Medieval Literature: The Basics
A. J. WEİSL – A. J. CUNDER
ISBN: 9781317210634
Sayfa: 179
Baskı Yılı: 2018
Baskı Yeri: New York
Yayınevi: Routledge
LIBRI VI (2020) 67-70
Geliş Tarihi: 09.12.2019 | Kabul Tarihi: 27.02.2020
Elektronik Yayın Tarihi: 23.03.2020
Telif Hakkı © Libri Kitap Tanıtımı, Eleştiri ve Çeviri Dergisi, 2020
A. J. WEİSL and A. J. CUNDER, Medieval Literature: The Basics. New York 2018. Routledge, 179 sayfa. ISBN: 9781317210634
Seton Hall Üniversitesi’nde İngiliz Dili Profesörü olan Angela Jane Weisl ile İngiliz Dili Yüksek Lisans mezunu Anthony Joseph Cunder’ın birlikte kaleme aldığı Medieval Literature: The Basics önsözünde belirtildiği üzere konuyla ilk defa karşılaşan öğrenciler için ideal bir giriş olduğu kadar Ortaçağ Edebiyatı’yla daha derinden ilgilenmek için bir sıçrama tahtası görevi görmek üzere yazılmıştır. Yine önsözde kitabın dört soruyla ilgileneceği belirtilir: 1. Ortaçağ Edebiyatı Nedir?, 2. Ortaçağ Edebiyatı’nın Belli Başlı Konuları ve Türleri Nelerdir?, 3. Teknoloji Geliştikçe Nasıl Bir Evrim Geçirmiştir?, 4. Yirminci Yüzyılla Bağlantısını Nasıl Korumuştur?. Kitap Giriş bölümü ve ana konuyu işleyen altı bölüm: Introduction: Here Begynneth Game: The Basics of Medieval Literature (1-9), 1. Game of Texts: The Magic of Medievalism (10-27), 2. How to Wield a Sword in the Middle Ages: The Literature of War and Violence (28-50), 3. Chivalry is Not Dead: The Literature of Love and Desire (51-76), 4. Touching Heaven: The Literature of Religion (77-104), 5. Meeting Monsters on the Map: Medieval Literature of Space and Time (105-122), 6. The Most Extreme: Iconic Authors of the Middle Ages (123-154), İnternet kaynakları (155-157), Kaynakça (158-163) ve Dizin’den (164-170) oluşmaktadır.

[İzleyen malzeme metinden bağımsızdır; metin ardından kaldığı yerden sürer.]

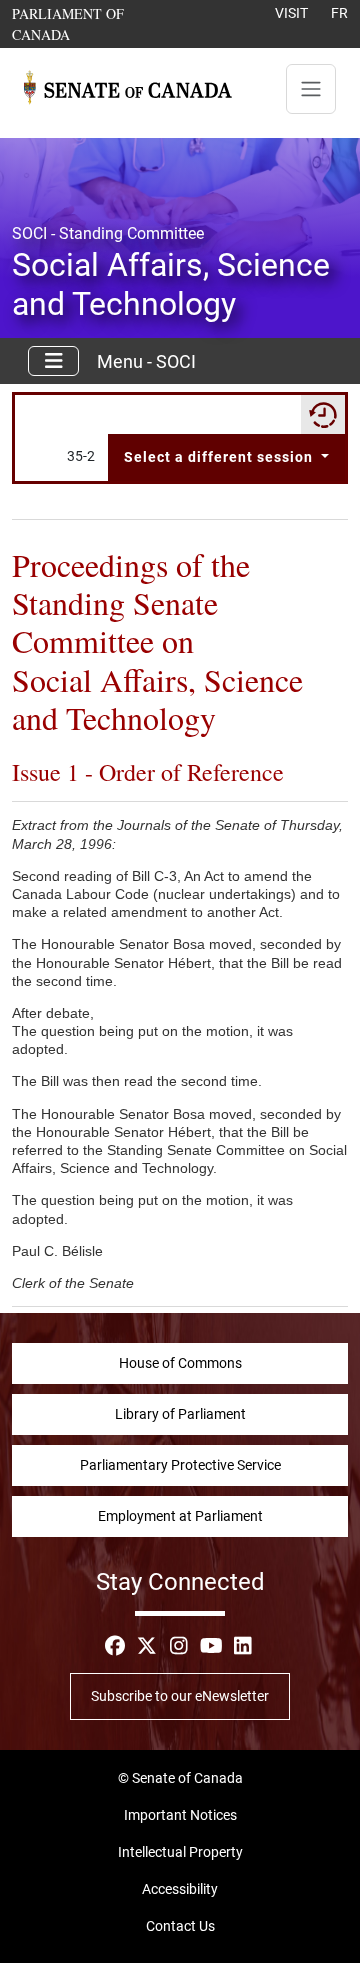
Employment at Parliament (180, 1516)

Giriş bölümü (Introduction: Here Begynneth Game: The Basics of Medieval Literature, 1-9) “Ortaçağ Edebiyatı nedir?” sorusuyla başlar. Bu bölümde öncelikle Ortaçağ’ın ne olduğunu, neyle karakterize olduğunu genel hatlarıyla anlatılır. Ortaçağ’da yaşanan siyasal, ekolojik ve teknolojik olaylardan kısaca söz edildikten sonra Ortaçağ teriminin ortaya çıkışı ve kimler tarafından ne zaman kullanılmaya başlandığı aktarılır. Döneme özgü edebiyat, düşün dünyası, güzel sanatlar ve mimari ile ilgili genel bilgiler verilip kitabın ana konusuyla bağlantılı olarak Ortaçağ’da edebi ürünlerin nasıl kopya edildiklerine değinilmiştir. Daha sonra Ortaçağ Edebiyatı’nı okuyabilmenin ve araştırabilmenin zorluklarından söz edilip Ortaçağ Edebiyatı’nı şekillendiren kavramlar ele alınmıştır. Yazarlar bu kitapta edebi türler üzerine, özellikle Batı Avrupa ve başta Hristiyan Edebiyatı üzerine eğileceklerini belirtirken bunun nedenlerini dile getirmiştir. Son olarak da tek tek bölümleri tanıtmıştır. Bölümün sonunda “For Further Reading” başlığı altında bu konuda çalışmak isteyenlere rehber olması açısından kaynaklar yer alır ve yazarlar bu eserleri de birkaç cümleyle değerlendirmiştir.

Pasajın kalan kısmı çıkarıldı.